Il Natale quando arriva arriva e si porta addosso venti di correctness, venti mefitici. È il capitalismo woke che abusa di istanze socioprogressiste pesanti ma fragili veli, foglie di fico per candeggiarsi la coscienza, come descritto da Carl Rhodes, come raccontato da Federico Rampini. Una involuzione talmente ignobile e perversa del capitalismo, da minarne i capisaldi che hanno costruito le nostre civiltà liberal-liberiste. Il Natale quando arriva arriva e c’è sempre qualcuno che lo vuole castrare: il presepe cristiano no, l’albero di Natale no (a Roma hanno provveduto alla grande con lo “Spelacchio” della Raggi), l’augurio di buon Natale no, meglio festa inclusiva, ma inclusiva di che?

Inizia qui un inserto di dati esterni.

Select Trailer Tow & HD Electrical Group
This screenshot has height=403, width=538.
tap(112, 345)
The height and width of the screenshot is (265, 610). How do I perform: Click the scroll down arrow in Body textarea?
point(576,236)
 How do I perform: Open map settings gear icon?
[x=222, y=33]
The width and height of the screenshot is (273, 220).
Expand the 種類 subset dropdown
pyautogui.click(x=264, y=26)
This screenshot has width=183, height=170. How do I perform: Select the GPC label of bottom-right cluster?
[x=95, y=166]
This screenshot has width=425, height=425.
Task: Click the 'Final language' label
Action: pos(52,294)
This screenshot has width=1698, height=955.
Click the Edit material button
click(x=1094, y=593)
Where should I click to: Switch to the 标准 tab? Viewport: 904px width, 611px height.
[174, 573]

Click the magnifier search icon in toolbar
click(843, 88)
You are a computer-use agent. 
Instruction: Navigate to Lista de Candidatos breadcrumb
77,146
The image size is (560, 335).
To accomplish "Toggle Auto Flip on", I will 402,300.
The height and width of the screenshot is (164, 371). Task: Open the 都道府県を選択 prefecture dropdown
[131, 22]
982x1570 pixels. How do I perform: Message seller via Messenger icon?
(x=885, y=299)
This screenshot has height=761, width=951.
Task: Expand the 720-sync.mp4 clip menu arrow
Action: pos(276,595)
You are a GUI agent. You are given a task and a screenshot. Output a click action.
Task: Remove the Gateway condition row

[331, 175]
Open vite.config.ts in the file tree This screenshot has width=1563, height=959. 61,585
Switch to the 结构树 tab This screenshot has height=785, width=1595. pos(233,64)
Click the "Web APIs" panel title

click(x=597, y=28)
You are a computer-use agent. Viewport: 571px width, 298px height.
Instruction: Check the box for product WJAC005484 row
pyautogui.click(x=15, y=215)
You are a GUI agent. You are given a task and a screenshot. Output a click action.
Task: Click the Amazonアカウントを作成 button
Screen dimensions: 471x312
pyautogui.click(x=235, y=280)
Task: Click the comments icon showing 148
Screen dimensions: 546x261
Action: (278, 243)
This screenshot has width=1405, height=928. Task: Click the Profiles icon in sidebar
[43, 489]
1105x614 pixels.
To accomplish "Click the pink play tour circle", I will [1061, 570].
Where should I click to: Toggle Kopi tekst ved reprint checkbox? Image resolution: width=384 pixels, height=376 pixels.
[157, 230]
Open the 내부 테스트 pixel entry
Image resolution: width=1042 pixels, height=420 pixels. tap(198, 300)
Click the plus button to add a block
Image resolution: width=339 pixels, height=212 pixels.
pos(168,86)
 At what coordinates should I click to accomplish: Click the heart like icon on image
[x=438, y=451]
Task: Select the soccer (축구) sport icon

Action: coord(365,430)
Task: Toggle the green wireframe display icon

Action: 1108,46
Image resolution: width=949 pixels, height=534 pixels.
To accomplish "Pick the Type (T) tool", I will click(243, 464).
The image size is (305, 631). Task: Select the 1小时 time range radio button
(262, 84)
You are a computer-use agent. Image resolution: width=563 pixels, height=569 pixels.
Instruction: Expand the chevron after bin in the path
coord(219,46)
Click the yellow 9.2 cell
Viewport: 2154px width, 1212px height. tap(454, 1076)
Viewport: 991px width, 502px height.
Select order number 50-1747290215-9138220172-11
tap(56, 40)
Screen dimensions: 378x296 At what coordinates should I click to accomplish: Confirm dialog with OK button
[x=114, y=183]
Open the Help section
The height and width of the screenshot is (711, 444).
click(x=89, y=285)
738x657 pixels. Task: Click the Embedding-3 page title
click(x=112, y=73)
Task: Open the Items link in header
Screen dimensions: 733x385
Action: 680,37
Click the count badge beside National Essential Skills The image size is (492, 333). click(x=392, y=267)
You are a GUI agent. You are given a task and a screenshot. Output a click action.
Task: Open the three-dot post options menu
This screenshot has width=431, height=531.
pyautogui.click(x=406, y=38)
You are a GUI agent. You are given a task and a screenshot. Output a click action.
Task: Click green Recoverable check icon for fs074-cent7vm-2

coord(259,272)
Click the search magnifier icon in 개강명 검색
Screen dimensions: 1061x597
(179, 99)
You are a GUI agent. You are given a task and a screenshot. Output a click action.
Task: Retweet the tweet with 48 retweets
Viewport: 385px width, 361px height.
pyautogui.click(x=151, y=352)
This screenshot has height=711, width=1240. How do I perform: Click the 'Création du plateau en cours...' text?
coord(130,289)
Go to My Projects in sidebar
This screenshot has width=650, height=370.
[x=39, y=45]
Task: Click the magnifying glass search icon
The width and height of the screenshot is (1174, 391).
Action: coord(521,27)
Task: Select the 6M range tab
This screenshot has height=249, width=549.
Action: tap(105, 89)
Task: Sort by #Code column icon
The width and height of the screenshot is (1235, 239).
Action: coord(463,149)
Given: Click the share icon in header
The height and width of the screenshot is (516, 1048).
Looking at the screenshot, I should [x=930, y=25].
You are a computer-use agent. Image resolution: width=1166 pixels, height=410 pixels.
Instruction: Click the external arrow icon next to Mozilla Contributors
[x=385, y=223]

Tutto un attacco, da Bologna a Londra, da Milano a Bruxelles, il Natale la festa un tempo più amata, da tutti, indistintamente, oggi esecrata, detestata, anche se nessuno, a cominciare da chi vuole abolirla, accetta di rinunciare alle vacanze che porta con se e al consumismo che lo correda, anche se oggi assai più dimesso rispetto ai Natali d’oro del boom democratico.
Comunque il Natale va eviscerato, va riveduto e (politicamente) corretto, cioè distrutto. Prendiamo proprio Bruxelles, dove un borgomastro di un comune dipartimentale, Saint-Gilles, si è messo in testa una cazzata meravigliosa, l’ennesima: Saint-Nicolas, che sarebbe l’alter-ego internazionale di Babbo Natale, dovrebbe essere più inclusivo, qualsiasi cosa voglia dire, rispettoso dell’ambiente, dunque senza automobile, e, naturalmente, meno bianco e un po’ più queer. Ora, è una faccenda delirante sotto tutti gli aspetti: il Vecchio Barbone carico di doni, come sanno tutti, savi e cretini, meno il borgomastro, non è mai arrivato in auto, neanche elettrica, ma su una slitta trainata nel cielo dalle renne stellari; dire che lo si vuole “inclusivo” per non offendere i non cristiani è un nonsenso che non necessita di spiegazioni; renderlo queer vuol dire farne un trans, poche storie, senonché non si vede la correlazione tra pigmento (meno bianco) e attitudine sessuale. Scemenze, scemenze.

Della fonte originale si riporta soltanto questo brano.